Just write. Without stopping for 10-15 minutes… whatever comes to mind. Of course, there is no right or wrong; home is something different for all of us.
My journal entry (unedited):
My first go to when I think of home is always torpet- peering into the window of my childhood summerhouse.
Photo by Julian Bowers. Ulriksdal, Mässvik, Sweden, July 2009.
Is home in there? Or in here? Is it the family all together? Is it my heart? My art? My mother’s lap? My lap? The corner of the cafeteria with my dad?
I have a friend who looks at the person in front of them deeply… the person inevitably or, more accurately, immediately falls in love. Is that home?

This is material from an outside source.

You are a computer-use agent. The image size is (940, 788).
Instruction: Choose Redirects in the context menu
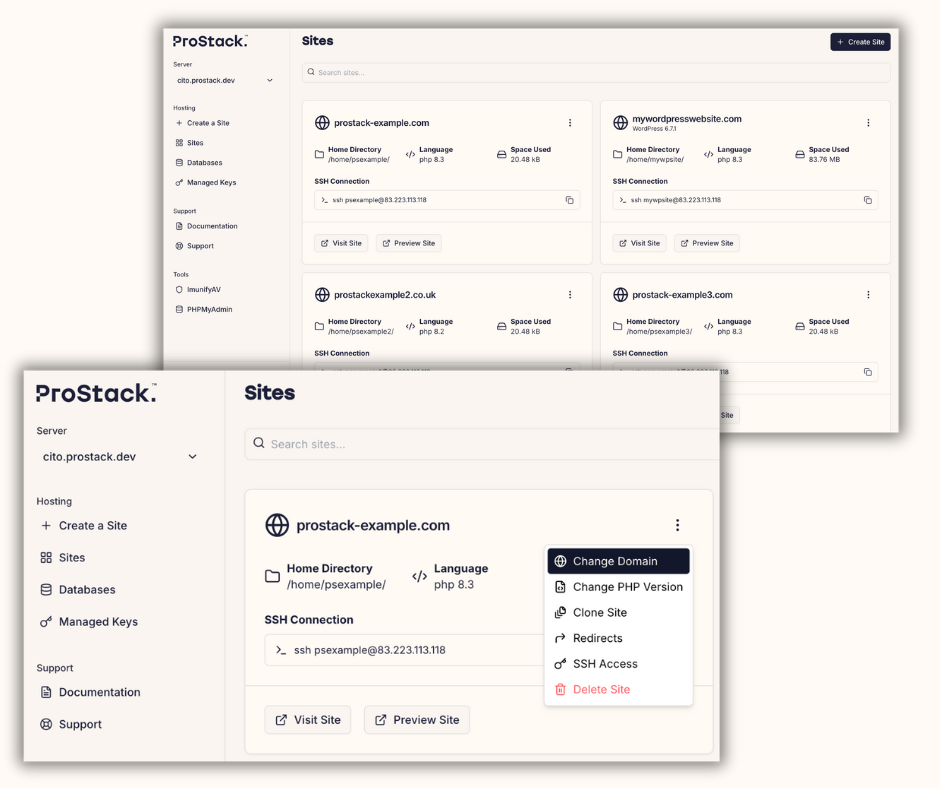pos(597,638)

Is it stuff? I love my stuff. Like Dad’s copies of De Ovanliga.
My mom’s curlers. My daughter’s first flannel blanket. My son’s stuffed unicorn. It’s a Christmas tree and my parrot’s bell.
It’s silence and oh so, deliciously noisy.
It is lost and found, and both.
It’s a launching pad and a landing pad.
It’s the journey and the entire story.
It’s a shared obsession.
It’s a new book and an old fave.
It’s Dad’s vest. Mom’s recipes. The sound of children.
It’s the mason jar on my window sill.
The sound of keys.
It’s olfactory. Sensory. Visual. Auditory. Philosophical.
It is memory. What if we lose them?
It is building, connection, a cave and a woven rug.
Is there a temperature?
It’s within the pages of Nabokov and Karinthy. In the scratchings of these pages.
Is it attainable? Unattainable? Is it safe? Painful?
It is all these things of course or none of them, but again, I always go to torpet.
Perhaps home is not a place but simply an irrevocable condition.